#### EXERCISE REQUIREMENTS
Restate the whole of the data verbatim, omitting nothing.
:::::
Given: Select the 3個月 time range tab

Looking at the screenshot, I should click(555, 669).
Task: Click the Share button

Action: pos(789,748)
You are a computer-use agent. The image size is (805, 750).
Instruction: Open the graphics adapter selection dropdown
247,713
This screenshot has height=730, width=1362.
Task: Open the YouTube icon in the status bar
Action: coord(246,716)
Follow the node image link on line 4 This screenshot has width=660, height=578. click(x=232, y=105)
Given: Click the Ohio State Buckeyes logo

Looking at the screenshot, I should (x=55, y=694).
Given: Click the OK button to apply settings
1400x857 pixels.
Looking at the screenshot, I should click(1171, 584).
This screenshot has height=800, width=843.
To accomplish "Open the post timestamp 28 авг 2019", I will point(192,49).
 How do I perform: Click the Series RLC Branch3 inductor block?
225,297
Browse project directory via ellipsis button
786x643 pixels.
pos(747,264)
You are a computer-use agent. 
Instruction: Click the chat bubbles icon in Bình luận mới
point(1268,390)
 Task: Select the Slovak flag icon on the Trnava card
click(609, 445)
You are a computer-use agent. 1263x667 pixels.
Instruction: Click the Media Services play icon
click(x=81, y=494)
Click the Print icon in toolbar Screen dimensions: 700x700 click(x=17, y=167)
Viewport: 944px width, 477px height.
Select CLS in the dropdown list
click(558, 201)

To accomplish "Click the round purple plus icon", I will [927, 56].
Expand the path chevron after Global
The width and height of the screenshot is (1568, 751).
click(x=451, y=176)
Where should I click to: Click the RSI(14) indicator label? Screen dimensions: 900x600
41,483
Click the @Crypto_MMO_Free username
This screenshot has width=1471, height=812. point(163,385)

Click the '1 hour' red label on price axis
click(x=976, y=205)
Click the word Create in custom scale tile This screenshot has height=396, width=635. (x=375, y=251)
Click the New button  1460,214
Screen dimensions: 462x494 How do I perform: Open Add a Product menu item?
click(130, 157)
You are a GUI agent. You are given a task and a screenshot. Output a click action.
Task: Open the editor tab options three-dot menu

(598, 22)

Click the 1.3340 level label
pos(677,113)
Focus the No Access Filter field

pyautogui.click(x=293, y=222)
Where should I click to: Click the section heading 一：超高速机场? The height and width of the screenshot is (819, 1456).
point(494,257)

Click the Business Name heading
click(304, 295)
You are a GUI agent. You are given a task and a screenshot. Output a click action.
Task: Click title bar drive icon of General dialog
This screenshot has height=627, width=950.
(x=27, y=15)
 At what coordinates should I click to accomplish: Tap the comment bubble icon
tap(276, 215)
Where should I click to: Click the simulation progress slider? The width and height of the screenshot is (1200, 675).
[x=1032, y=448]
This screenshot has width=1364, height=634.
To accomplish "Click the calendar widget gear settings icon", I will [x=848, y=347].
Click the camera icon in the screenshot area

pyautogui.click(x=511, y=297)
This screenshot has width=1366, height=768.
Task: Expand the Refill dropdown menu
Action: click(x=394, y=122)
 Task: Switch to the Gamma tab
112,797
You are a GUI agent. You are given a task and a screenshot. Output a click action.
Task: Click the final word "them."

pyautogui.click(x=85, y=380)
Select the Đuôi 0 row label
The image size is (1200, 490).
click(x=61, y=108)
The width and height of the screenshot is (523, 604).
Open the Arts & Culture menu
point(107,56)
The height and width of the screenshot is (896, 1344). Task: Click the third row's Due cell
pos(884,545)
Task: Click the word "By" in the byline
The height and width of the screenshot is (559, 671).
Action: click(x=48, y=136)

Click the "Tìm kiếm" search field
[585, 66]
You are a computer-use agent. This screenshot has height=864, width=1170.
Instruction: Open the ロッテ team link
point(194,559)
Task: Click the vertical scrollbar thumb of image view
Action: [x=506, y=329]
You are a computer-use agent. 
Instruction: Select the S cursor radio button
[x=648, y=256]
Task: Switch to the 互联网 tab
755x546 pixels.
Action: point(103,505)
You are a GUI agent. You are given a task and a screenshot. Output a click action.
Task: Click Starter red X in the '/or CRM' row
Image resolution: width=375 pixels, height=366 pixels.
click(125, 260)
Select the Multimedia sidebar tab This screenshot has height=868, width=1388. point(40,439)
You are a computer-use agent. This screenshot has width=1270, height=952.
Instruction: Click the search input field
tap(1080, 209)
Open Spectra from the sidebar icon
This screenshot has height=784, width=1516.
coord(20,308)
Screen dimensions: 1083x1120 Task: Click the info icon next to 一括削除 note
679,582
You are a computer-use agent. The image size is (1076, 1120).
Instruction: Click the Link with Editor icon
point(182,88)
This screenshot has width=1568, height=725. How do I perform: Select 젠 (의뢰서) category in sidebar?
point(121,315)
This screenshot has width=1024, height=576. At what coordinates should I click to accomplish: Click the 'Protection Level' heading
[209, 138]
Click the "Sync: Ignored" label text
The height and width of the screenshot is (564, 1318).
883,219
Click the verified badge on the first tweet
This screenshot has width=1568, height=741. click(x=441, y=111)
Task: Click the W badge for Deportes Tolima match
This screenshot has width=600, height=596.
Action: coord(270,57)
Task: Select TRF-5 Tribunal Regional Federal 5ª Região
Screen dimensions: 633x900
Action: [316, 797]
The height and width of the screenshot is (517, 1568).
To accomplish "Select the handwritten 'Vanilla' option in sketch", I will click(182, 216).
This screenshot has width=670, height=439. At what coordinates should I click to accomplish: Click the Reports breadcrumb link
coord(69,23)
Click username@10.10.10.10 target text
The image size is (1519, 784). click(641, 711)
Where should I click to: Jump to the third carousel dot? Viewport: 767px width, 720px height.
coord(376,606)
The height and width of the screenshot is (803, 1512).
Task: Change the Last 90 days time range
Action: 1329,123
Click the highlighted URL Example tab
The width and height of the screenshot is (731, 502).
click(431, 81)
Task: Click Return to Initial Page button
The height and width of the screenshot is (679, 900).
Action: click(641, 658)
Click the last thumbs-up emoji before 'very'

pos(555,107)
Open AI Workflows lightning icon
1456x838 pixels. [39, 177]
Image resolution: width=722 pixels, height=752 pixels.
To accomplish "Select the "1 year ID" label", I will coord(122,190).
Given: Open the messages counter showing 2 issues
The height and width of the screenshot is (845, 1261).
:::::
#### RESULT BELOW
Given: Select the 3個月 time range tab

Looking at the screenshot, I should click(555, 669).
Task: Click the Share button

Action: pos(789,748)
You are a computer-use agent. The image size is (805, 750).
Instruction: Open the graphics adapter selection dropdown
247,713
This screenshot has height=730, width=1362.
Task: Open the YouTube icon in the status bar
Action: coord(246,716)
Follow the node image link on line 4 This screenshot has width=660, height=578. click(x=232, y=105)
Given: Click the Ohio State Buckeyes logo

Looking at the screenshot, I should (x=55, y=694).
Given: Click the OK button to apply settings
1400x857 pixels.
Looking at the screenshot, I should click(1171, 584).
This screenshot has height=800, width=843.
To accomplish "Open the post timestamp 28 авг 2019", I will point(192,49).
 How do I perform: Click the Series RLC Branch3 inductor block?
225,297
Browse project directory via ellipsis button
786x643 pixels.
pos(747,264)
You are a computer-use agent. 
Instruction: Click the chat bubbles icon in Bình luận mới
point(1268,390)
 Task: Select the Slovak flag icon on the Trnava card
click(609, 445)
You are a computer-use agent. 1263x667 pixels.
Instruction: Click the Media Services play icon
click(x=81, y=494)
Click the Print icon in toolbar Screen dimensions: 700x700 click(x=17, y=167)
Viewport: 944px width, 477px height.
Select CLS in the dropdown list
click(558, 201)

To accomplish "Click the round purple plus icon", I will [927, 56].
Expand the path chevron after Global
The width and height of the screenshot is (1568, 751).
click(x=451, y=176)
Where should I click to: Click the RSI(14) indicator label? Screen dimensions: 900x600
41,483
Click the @Crypto_MMO_Free username
This screenshot has width=1471, height=812. point(163,385)

Click the '1 hour' red label on price axis
click(x=976, y=205)
Click the word Create in custom scale tile This screenshot has height=396, width=635. (x=375, y=251)
Click the New button  1460,214
Screen dimensions: 462x494 How do I perform: Open Add a Product menu item?
click(130, 157)
You are a GUI agent. You are given a task and a screenshot. Output a click action.
Task: Open the editor tab options three-dot menu

(598, 22)

Click the 1.3340 level label
pos(677,113)
Focus the No Access Filter field

pyautogui.click(x=293, y=222)
Where should I click to: Click the section heading 一：超高速机场? The height and width of the screenshot is (819, 1456).
point(494,257)

Click the Business Name heading
click(304, 295)
You are a GUI agent. You are given a task and a screenshot. Output a click action.
Task: Click title bar drive icon of General dialog
This screenshot has height=627, width=950.
(x=27, y=15)
 At what coordinates should I click to accomplish: Tap the comment bubble icon
tap(276, 215)
Where should I click to: Click the simulation progress slider? The width and height of the screenshot is (1200, 675).
[x=1032, y=448]
This screenshot has width=1364, height=634.
To accomplish "Click the calendar widget gear settings icon", I will [x=848, y=347].
Click the camera icon in the screenshot area

pyautogui.click(x=511, y=297)
This screenshot has width=1366, height=768.
Task: Expand the Refill dropdown menu
Action: click(x=394, y=122)
 Task: Switch to the Gamma tab
112,797
You are a GUI agent. You are given a task and a screenshot. Output a click action.
Task: Click the final word "them."

pyautogui.click(x=85, y=380)
Select the Đuôi 0 row label
The image size is (1200, 490).
click(x=61, y=108)
The width and height of the screenshot is (523, 604).
Open the Arts & Culture menu
point(107,56)
The height and width of the screenshot is (896, 1344). Task: Click the third row's Due cell
pos(884,545)
Task: Click the word "By" in the byline
The height and width of the screenshot is (559, 671).
Action: click(x=48, y=136)

Click the "Tìm kiếm" search field
[585, 66]
You are a computer-use agent. This screenshot has height=864, width=1170.
Instruction: Open the ロッテ team link
point(194,559)
Task: Click the vertical scrollbar thumb of image view
Action: [x=506, y=329]
You are a computer-use agent. 
Instruction: Select the S cursor radio button
[x=648, y=256]
Task: Switch to the 互联网 tab
755x546 pixels.
Action: point(103,505)
You are a GUI agent. You are given a task and a screenshot. Output a click action.
Task: Click Starter red X in the '/or CRM' row
Image resolution: width=375 pixels, height=366 pixels.
click(125, 260)
Select the Multimedia sidebar tab This screenshot has height=868, width=1388. point(40,439)
You are a computer-use agent. This screenshot has width=1270, height=952.
Instruction: Click the search input field
tap(1080, 209)
Open Spectra from the sidebar icon
This screenshot has height=784, width=1516.
coord(20,308)
Screen dimensions: 1083x1120 Task: Click the info icon next to 一括削除 note
679,582
You are a computer-use agent. The image size is (1076, 1120).
Instruction: Click the Link with Editor icon
point(182,88)
This screenshot has width=1568, height=725. How do I perform: Select 젠 (의뢰서) category in sidebar?
point(121,315)
This screenshot has width=1024, height=576. At what coordinates should I click to accomplish: Click the 'Protection Level' heading
[209, 138]
Click the "Sync: Ignored" label text
The height and width of the screenshot is (564, 1318).
883,219
Click the verified badge on the first tweet
This screenshot has width=1568, height=741. click(x=441, y=111)
Task: Click the W badge for Deportes Tolima match
This screenshot has width=600, height=596.
Action: coord(270,57)
Task: Select TRF-5 Tribunal Regional Federal 5ª Região
Screen dimensions: 633x900
Action: [316, 797]
The height and width of the screenshot is (517, 1568).
To accomplish "Select the handwritten 'Vanilla' option in sketch", I will click(182, 216).
This screenshot has width=670, height=439. At what coordinates should I click to accomplish: Click the Reports breadcrumb link
coord(69,23)
Click username@10.10.10.10 target text
The image size is (1519, 784). click(641, 711)
Where should I click to: Jump to the third carousel dot? Viewport: 767px width, 720px height.
coord(376,606)
The height and width of the screenshot is (803, 1512).
Task: Change the Last 90 days time range
Action: 1329,123
Click the highlighted URL Example tab
The width and height of the screenshot is (731, 502).
click(431, 81)
Task: Click Return to Initial Page button
The height and width of the screenshot is (679, 900).
Action: click(641, 658)
Click the last thumbs-up emoji before 'very'

pos(555,107)
Open AI Workflows lightning icon
1456x838 pixels. [39, 177]
Image resolution: width=722 pixels, height=752 pixels.
To accomplish "Select the "1 year ID" label", I will coord(122,190).
Given: Open the messages counter showing 2 issues
The height and width of the screenshot is (845, 1261).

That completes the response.